安心した私は何時の間にか寝ていたそうだ。








一夜が明けた。全員が起きている。




六月九日六時半。




唐突に御神達にハイジャック犯が山光興業本社にスカイタワーをハイジャックしたという内容の連絡をした事を告げる。




突然防音扉が開かれた。




「おい、貴様ら良く聞け。たった今、山光興業本社にスカイタワーをハイジャックしたと連絡した。恐らく後十分程で警察にホテルの周りを取り囲まれる。俺はやらなければならない事があり、直ぐにこの部屋を出ていかなければならないが念の為、貴様達を直ぐに盾に出来るようにこの部屋に二人の仲間を置いておく。分かったな!」




そう告げると、リーダー格と思われるハイジャック犯は部屋から出て行き、その後ろにいた二人のハイジャック犯はこの部屋に残った。






それから十分が経過した。




「・・・・・一つ訊いても良いか?」




御神君、もしかしてあの質問をする気なの?




「・・・・・良いだろう。

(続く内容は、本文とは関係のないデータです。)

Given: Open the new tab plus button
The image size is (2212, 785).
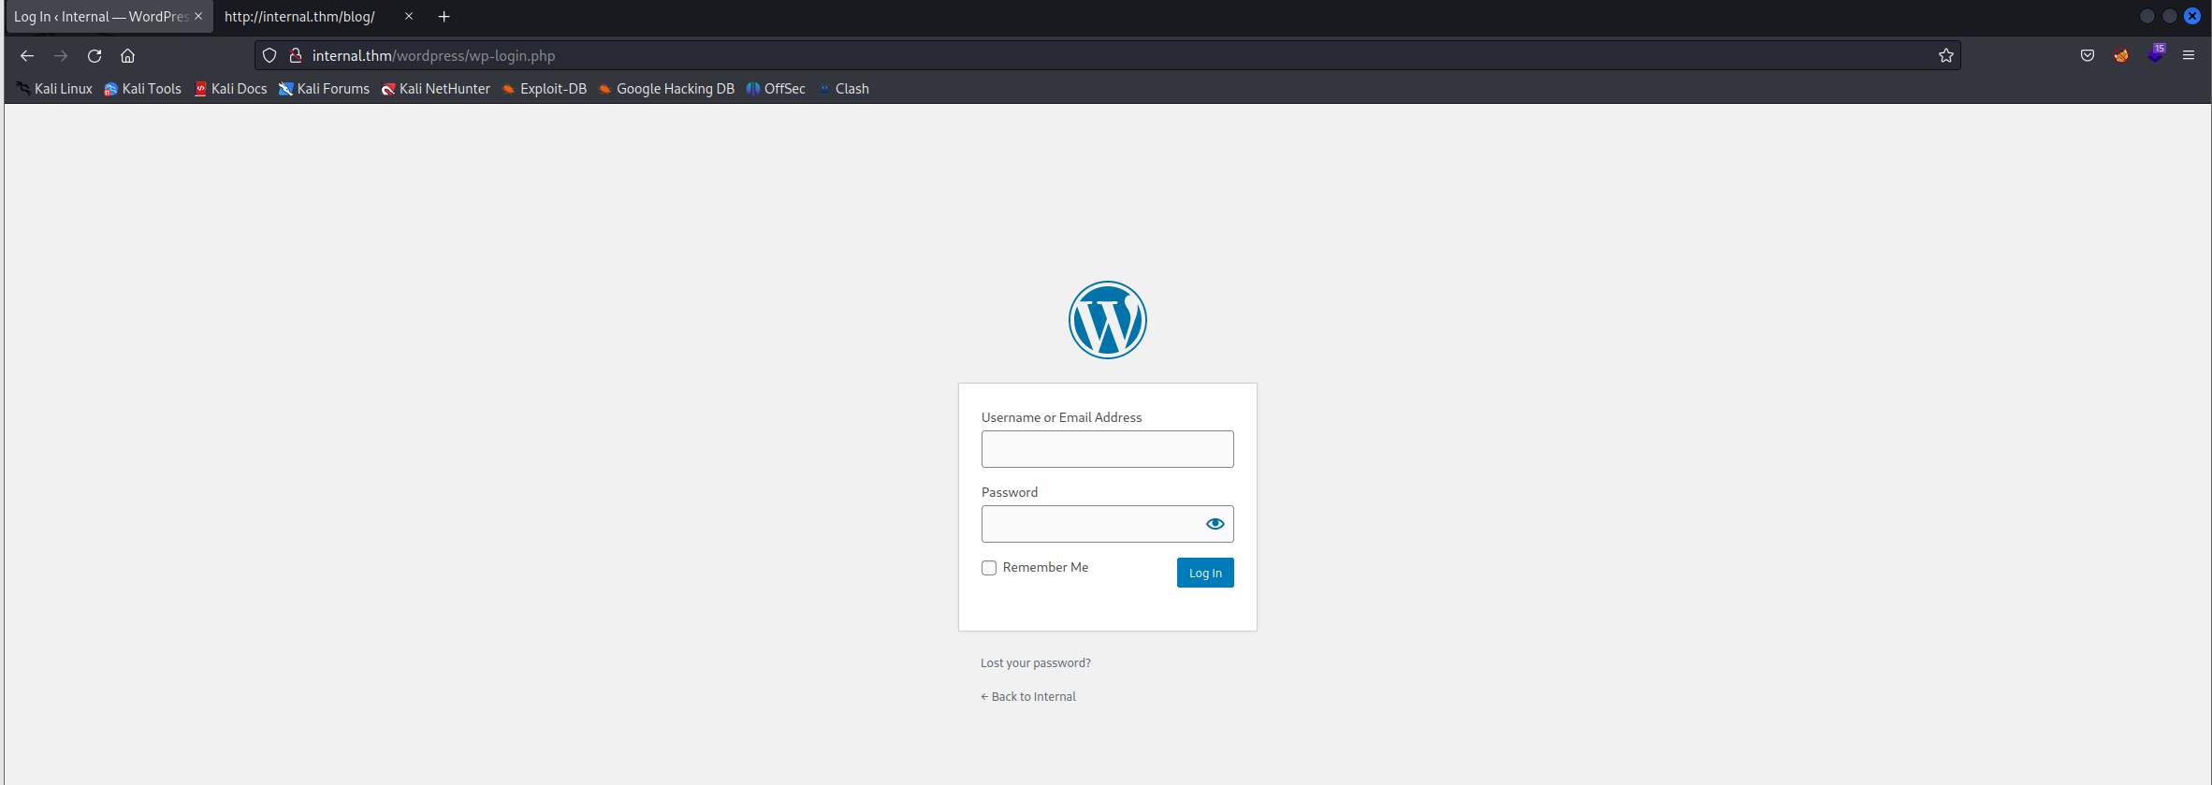Looking at the screenshot, I should coord(444,17).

但し手短にな」




「グランドタワーもあんた達の仲間達が占領しているのかい?」




「・・・・・いや、していない」




だったら、亜理紗達は無事なの?


 




二十分が経過した。




窓から外を見ると既に警察がスカイタワーとグランドタワーの周りを取り囲んでいる。




しかし、当然外からはここにいる私達の姿は確認出来ない筈だ。






三十分が経過した。




ハイジャック犯達が少し後ろを振り向いた。




その時、透さんが立ち上がった。




何をする気だ。




「きっ、貴様!何をする!」


 


何と透さんが勢い良く走り出し隙を付いて後ろを向いていたハイジャック犯の一人を抑え、銃を奪ったではないか!




突然の出来事に混乱してしまった。




「透さん!」


 


御神君が大声で叫ぶ。




「止めるんだ!透さん!」


 


御神君が再び大声で叫ぶ。


 


ドーン!


 


しかし、間髪を容れずもう一人のハイジャック犯に向かって発砲した。